But in the world of laptops and netbooks, things are different: every minute of juice is valuable, so there's always the consideration of the cost of a hibernate/wake vs. sleep vs. leaving it on with the LCD off. And that equation has just gotten a little more interesting: for Win 7 on a laptop, if you're not going to be using the machine for a while, it may turn out to be faster and use less power to do a shutdown, and just reboot later.

While this may seem like a fairly inconsequential gimmick about boot times, it is a step in the right direction as we look at the huge array of gadgets we all use and which eat a ton of phantom power. The Windows PC is kind of the holy grail for a fully-off / instant-on experience, and Win 7 appears to take a measurable step in that direction.

Wednesday, January 07, 2009

Embarrassment of Meetup Riches and a Suggestion for Compelling Talks

In the Bay Area, we are fortunate enough to have so many great tech meetup groups that there are frequent collisions, and it's always a bummer to pass on what promises to be a great presentation.

On January 20, the SF Java group has three sharp guys presenting on Scala.

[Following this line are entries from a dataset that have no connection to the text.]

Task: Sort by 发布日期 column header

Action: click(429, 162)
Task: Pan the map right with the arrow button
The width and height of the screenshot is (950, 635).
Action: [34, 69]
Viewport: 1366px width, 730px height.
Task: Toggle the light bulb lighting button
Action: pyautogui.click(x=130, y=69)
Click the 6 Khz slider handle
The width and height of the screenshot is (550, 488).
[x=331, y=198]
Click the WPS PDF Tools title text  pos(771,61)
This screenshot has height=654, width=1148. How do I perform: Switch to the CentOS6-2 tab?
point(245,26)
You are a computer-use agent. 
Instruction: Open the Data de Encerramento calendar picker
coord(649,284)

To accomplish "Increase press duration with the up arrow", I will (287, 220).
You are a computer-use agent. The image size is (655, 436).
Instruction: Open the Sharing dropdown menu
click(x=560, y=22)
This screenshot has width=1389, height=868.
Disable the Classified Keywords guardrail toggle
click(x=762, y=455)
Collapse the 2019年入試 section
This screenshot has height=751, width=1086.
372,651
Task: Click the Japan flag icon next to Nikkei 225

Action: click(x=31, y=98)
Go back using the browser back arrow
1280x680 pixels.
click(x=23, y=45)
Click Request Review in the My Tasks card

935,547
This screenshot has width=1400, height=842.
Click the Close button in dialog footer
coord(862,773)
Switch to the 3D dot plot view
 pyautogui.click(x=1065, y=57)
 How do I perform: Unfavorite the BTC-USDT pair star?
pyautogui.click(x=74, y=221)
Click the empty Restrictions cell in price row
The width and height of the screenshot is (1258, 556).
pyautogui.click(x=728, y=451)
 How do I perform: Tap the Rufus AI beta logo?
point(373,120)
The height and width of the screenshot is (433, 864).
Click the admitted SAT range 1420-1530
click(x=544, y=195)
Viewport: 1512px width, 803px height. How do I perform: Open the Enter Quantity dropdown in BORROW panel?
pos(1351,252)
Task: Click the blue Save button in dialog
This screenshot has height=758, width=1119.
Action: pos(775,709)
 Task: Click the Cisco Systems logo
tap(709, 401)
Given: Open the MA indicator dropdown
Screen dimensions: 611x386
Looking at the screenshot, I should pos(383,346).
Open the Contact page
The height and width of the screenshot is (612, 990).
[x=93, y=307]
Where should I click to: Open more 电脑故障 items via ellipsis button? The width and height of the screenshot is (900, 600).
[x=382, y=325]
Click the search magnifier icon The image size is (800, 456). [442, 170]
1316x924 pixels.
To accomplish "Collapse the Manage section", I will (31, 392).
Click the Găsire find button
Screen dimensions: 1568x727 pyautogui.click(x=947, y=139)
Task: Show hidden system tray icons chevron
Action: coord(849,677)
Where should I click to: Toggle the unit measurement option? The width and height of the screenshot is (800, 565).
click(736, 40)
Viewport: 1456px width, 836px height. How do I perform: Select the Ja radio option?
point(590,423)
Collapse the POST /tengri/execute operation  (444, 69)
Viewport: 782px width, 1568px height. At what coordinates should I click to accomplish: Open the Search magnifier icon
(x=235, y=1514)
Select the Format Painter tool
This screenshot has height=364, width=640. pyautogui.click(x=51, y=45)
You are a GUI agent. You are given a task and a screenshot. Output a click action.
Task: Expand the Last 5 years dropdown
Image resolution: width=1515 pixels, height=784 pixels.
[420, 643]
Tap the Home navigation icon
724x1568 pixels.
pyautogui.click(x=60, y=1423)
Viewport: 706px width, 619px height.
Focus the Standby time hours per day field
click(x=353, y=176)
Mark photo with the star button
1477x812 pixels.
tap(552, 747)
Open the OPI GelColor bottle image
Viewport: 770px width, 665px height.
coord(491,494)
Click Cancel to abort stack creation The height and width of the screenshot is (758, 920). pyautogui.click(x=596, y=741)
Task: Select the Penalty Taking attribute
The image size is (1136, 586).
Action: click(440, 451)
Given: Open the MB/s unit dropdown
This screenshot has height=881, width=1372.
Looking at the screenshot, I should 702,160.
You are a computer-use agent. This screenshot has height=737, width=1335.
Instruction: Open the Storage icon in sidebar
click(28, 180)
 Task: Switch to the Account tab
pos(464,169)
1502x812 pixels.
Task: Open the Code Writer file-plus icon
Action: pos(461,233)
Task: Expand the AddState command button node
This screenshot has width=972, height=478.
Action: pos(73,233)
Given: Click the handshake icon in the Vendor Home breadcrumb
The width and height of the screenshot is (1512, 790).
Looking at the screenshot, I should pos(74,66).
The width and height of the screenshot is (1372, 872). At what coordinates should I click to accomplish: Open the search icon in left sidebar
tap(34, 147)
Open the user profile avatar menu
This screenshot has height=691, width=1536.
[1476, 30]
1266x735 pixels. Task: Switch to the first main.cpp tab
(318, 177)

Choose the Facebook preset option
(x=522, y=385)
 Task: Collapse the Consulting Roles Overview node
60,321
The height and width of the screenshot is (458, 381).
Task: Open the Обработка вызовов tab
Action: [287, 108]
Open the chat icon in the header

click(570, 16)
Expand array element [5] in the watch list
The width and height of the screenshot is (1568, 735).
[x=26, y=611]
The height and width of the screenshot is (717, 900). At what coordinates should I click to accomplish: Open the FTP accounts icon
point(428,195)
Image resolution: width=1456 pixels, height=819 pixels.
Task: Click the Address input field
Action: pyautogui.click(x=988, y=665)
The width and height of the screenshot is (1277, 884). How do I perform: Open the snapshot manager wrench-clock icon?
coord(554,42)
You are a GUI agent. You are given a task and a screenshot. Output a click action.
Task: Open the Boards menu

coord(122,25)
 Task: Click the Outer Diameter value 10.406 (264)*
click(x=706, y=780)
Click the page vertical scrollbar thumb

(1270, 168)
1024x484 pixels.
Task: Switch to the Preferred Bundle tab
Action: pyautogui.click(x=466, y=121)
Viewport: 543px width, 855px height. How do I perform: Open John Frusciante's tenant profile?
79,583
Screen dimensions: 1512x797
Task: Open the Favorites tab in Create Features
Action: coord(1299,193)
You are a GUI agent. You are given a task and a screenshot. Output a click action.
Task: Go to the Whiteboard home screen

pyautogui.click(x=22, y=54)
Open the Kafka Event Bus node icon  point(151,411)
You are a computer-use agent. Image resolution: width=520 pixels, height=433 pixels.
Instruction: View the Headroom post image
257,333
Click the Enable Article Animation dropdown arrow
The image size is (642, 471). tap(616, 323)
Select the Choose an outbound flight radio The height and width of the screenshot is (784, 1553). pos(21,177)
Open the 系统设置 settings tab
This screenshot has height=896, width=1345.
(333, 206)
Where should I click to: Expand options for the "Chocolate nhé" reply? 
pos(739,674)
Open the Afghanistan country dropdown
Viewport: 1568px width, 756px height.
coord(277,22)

Meanwhile, down in Mountain View, the Google App Engine group has a "hacking..." talk that with a handful of presentations including an update from Google AppEngine Product Manager Pete Koomen.

What to do? Hmmmm...

Ultimately, I decided on AppEngine.

Principally, it appeared that more new, not-readily-available-today-on-the-net material would be presented at the AppEngine group. Lightning talks give a forum to quirky thinkers, very early startups, and other interesting folks, while representation from the mothership might be able to offer a little detail or timeline on upcoming features, like large BLOB support and the next language.

The Scala talk just seems less likely to include info that I can't get from existing resources.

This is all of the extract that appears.